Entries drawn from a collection

[Start of Attachment]

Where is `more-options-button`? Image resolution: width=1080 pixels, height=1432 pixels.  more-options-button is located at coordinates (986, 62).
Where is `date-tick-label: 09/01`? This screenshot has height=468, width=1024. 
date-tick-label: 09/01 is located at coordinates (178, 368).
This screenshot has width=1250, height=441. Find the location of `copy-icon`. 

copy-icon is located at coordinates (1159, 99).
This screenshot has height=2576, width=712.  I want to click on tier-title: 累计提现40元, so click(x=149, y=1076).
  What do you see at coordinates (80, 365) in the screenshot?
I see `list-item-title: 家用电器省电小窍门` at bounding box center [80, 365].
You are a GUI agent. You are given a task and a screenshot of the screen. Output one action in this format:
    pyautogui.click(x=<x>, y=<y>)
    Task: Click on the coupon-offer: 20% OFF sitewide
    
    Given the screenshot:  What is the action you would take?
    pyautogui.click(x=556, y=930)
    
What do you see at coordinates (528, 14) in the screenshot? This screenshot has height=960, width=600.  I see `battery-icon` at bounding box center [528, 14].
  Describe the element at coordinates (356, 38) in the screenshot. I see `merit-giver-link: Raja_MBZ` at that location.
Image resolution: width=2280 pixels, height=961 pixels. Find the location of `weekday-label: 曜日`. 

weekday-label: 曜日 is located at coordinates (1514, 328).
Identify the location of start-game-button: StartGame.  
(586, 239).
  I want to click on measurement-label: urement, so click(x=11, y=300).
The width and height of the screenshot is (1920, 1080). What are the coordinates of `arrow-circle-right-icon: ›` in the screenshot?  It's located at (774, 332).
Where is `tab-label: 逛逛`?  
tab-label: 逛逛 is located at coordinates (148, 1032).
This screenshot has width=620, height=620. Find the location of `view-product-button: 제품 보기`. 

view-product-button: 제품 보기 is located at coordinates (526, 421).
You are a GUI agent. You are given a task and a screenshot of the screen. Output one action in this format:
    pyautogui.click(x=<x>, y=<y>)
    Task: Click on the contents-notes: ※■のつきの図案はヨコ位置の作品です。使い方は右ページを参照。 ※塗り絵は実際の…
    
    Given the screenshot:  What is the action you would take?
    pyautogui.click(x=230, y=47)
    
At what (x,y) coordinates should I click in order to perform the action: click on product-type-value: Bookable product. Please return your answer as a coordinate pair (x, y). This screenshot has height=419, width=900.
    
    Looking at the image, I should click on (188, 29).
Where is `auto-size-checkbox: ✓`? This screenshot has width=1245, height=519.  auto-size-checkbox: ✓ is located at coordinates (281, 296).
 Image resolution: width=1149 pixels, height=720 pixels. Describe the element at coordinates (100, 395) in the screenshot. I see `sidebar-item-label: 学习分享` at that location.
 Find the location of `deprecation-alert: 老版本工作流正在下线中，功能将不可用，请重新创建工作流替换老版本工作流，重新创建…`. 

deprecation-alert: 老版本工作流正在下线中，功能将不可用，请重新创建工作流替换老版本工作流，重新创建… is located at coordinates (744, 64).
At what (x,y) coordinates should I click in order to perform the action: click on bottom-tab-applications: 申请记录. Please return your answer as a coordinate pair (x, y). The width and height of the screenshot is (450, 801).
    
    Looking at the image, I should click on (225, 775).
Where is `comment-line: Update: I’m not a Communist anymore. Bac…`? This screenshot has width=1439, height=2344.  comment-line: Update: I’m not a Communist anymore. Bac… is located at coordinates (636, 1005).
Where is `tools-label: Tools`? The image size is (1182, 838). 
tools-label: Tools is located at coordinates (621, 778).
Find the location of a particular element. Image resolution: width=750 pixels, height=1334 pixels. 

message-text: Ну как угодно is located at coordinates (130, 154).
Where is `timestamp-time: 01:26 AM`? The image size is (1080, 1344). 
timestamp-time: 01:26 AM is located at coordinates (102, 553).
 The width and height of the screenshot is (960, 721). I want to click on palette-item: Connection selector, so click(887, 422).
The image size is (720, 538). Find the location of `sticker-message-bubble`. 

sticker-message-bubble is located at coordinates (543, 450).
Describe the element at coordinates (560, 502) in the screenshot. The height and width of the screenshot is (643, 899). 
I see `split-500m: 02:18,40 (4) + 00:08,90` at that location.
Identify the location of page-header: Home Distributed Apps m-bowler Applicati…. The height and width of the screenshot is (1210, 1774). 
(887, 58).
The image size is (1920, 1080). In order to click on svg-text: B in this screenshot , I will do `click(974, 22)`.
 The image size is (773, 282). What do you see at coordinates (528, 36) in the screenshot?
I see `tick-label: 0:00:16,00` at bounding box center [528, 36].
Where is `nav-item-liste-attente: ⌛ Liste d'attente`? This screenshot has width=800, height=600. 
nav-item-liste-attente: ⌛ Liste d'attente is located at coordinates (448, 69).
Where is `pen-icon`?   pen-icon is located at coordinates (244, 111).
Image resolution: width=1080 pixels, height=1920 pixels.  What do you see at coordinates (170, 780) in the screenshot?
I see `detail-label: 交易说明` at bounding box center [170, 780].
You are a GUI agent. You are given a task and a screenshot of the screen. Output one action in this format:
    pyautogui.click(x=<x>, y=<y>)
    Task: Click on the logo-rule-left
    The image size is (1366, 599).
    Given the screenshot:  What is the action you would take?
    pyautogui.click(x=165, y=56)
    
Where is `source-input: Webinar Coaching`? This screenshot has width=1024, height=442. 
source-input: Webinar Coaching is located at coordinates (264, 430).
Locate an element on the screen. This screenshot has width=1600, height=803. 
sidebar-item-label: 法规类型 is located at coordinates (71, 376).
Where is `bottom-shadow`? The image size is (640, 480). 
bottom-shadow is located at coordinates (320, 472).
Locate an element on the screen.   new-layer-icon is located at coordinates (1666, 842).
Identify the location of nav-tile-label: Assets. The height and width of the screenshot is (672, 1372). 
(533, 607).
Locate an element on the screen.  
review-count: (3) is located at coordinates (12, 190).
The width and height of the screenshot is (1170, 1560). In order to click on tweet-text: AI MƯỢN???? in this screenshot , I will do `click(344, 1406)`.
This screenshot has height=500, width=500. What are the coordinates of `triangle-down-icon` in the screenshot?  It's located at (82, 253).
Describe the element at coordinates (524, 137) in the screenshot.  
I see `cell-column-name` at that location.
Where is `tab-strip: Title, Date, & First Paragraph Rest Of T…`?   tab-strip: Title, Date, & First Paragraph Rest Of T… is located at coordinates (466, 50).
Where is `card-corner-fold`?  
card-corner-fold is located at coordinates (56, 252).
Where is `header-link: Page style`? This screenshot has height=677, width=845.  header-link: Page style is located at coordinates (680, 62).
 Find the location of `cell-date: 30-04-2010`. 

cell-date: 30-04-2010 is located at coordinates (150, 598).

[End of Attachment]

Aim of the task: Can you retype every one of the lines above without changing a single character?

Answer area:
Where is `more-options-button`? Image resolution: width=1080 pixels, height=1432 pixels.  more-options-button is located at coordinates (986, 62).
Where is `date-tick-label: 09/01`? This screenshot has height=468, width=1024. 
date-tick-label: 09/01 is located at coordinates (178, 368).
This screenshot has width=1250, height=441. Find the location of `copy-icon`. 

copy-icon is located at coordinates (1159, 99).
This screenshot has height=2576, width=712.  I want to click on tier-title: 累计提现40元, so click(x=149, y=1076).
  What do you see at coordinates (80, 365) in the screenshot?
I see `list-item-title: 家用电器省电小窍门` at bounding box center [80, 365].
You are a GUI agent. You are given a task and a screenshot of the screen. Output one action in this format:
    pyautogui.click(x=<x>, y=<y>)
    Task: Click on the coupon-offer: 20% OFF sitewide
    
    Given the screenshot:  What is the action you would take?
    pyautogui.click(x=556, y=930)
    
What do you see at coordinates (528, 14) in the screenshot? This screenshot has height=960, width=600.  I see `battery-icon` at bounding box center [528, 14].
  Describe the element at coordinates (356, 38) in the screenshot. I see `merit-giver-link: Raja_MBZ` at that location.
Image resolution: width=2280 pixels, height=961 pixels. Find the location of `weekday-label: 曜日`. 

weekday-label: 曜日 is located at coordinates (1514, 328).
Identify the location of start-game-button: StartGame.  
(586, 239).
  I want to click on measurement-label: urement, so click(x=11, y=300).
The width and height of the screenshot is (1920, 1080). What are the coordinates of `arrow-circle-right-icon: ›` in the screenshot?  It's located at (774, 332).
Where is `tab-label: 逛逛`?  
tab-label: 逛逛 is located at coordinates (148, 1032).
This screenshot has width=620, height=620. Find the location of `view-product-button: 제품 보기`. 

view-product-button: 제품 보기 is located at coordinates (526, 421).
You are a GUI agent. You are given a task and a screenshot of the screen. Output one action in this format:
    pyautogui.click(x=<x>, y=<y>)
    Task: Click on the contents-notes: ※■のつきの図案はヨコ位置の作品です。使い方は右ページを参照。 ※塗り絵は実際の…
    
    Given the screenshot:  What is the action you would take?
    pyautogui.click(x=230, y=47)
    
At what (x,y) coordinates should I click in order to perform the action: click on product-type-value: Bookable product. Please return your answer as a coordinate pair (x, y). This screenshot has height=419, width=900.
    
    Looking at the image, I should click on (188, 29).
Where is `auto-size-checkbox: ✓`? This screenshot has width=1245, height=519.  auto-size-checkbox: ✓ is located at coordinates (281, 296).
 Image resolution: width=1149 pixels, height=720 pixels. Describe the element at coordinates (100, 395) in the screenshot. I see `sidebar-item-label: 学习分享` at that location.
 Find the location of `deprecation-alert: 老版本工作流正在下线中，功能将不可用，请重新创建工作流替换老版本工作流，重新创建…`. 

deprecation-alert: 老版本工作流正在下线中，功能将不可用，请重新创建工作流替换老版本工作流，重新创建… is located at coordinates (744, 64).
At what (x,y) coordinates should I click in order to perform the action: click on bottom-tab-applications: 申请记录. Please return your answer as a coordinate pair (x, y). The width and height of the screenshot is (450, 801).
    
    Looking at the image, I should click on (225, 775).
Where is `comment-line: Update: I’m not a Communist anymore. Bac…`? This screenshot has width=1439, height=2344.  comment-line: Update: I’m not a Communist anymore. Bac… is located at coordinates (636, 1005).
Where is `tools-label: Tools`? The image size is (1182, 838). 
tools-label: Tools is located at coordinates (621, 778).
Find the location of a particular element. Image resolution: width=750 pixels, height=1334 pixels. 

message-text: Ну как угодно is located at coordinates (130, 154).
Where is `timestamp-time: 01:26 AM`? The image size is (1080, 1344). 
timestamp-time: 01:26 AM is located at coordinates (102, 553).
 The width and height of the screenshot is (960, 721). I want to click on palette-item: Connection selector, so click(887, 422).
The image size is (720, 538). Find the location of `sticker-message-bubble`. 

sticker-message-bubble is located at coordinates (543, 450).
Describe the element at coordinates (560, 502) in the screenshot. The height and width of the screenshot is (643, 899). 
I see `split-500m: 02:18,40 (4) + 00:08,90` at that location.
Identify the location of page-header: Home Distributed Apps m-bowler Applicati…. The height and width of the screenshot is (1210, 1774). 
(887, 58).
The image size is (1920, 1080). In order to click on svg-text: B in this screenshot , I will do `click(974, 22)`.
 The image size is (773, 282). What do you see at coordinates (528, 36) in the screenshot?
I see `tick-label: 0:00:16,00` at bounding box center [528, 36].
Where is `nav-item-liste-attente: ⌛ Liste d'attente`? This screenshot has width=800, height=600. 
nav-item-liste-attente: ⌛ Liste d'attente is located at coordinates (448, 69).
Where is `pen-icon`?   pen-icon is located at coordinates (244, 111).
Image resolution: width=1080 pixels, height=1920 pixels.  What do you see at coordinates (170, 780) in the screenshot?
I see `detail-label: 交易说明` at bounding box center [170, 780].
You are a GUI agent. You are given a task and a screenshot of the screen. Output one action in this format:
    pyautogui.click(x=<x>, y=<y>)
    Task: Click on the logo-rule-left
    The image size is (1366, 599).
    Given the screenshot:  What is the action you would take?
    pyautogui.click(x=165, y=56)
    
Where is `source-input: Webinar Coaching`? This screenshot has width=1024, height=442. 
source-input: Webinar Coaching is located at coordinates (264, 430).
Locate an element on the screen. This screenshot has width=1600, height=803. 
sidebar-item-label: 法规类型 is located at coordinates (71, 376).
Where is `bottom-shadow`? The image size is (640, 480). 
bottom-shadow is located at coordinates (320, 472).
Locate an element on the screen.   new-layer-icon is located at coordinates (1666, 842).
Identify the location of nav-tile-label: Assets. The height and width of the screenshot is (672, 1372). 
(533, 607).
Locate an element on the screen.  
review-count: (3) is located at coordinates (12, 190).
The width and height of the screenshot is (1170, 1560). In order to click on tweet-text: AI MƯỢN???? in this screenshot , I will do `click(344, 1406)`.
This screenshot has height=500, width=500. What are the coordinates of `triangle-down-icon` in the screenshot?  It's located at (82, 253).
Describe the element at coordinates (524, 137) in the screenshot.  
I see `cell-column-name` at that location.
Where is `tab-strip: Title, Date, & First Paragraph Rest Of T…`?   tab-strip: Title, Date, & First Paragraph Rest Of T… is located at coordinates (466, 50).
Where is `card-corner-fold`?  
card-corner-fold is located at coordinates (56, 252).
Where is `header-link: Page style`? This screenshot has height=677, width=845.  header-link: Page style is located at coordinates (680, 62).
 Find the location of `cell-date: 30-04-2010`. 

cell-date: 30-04-2010 is located at coordinates (150, 598).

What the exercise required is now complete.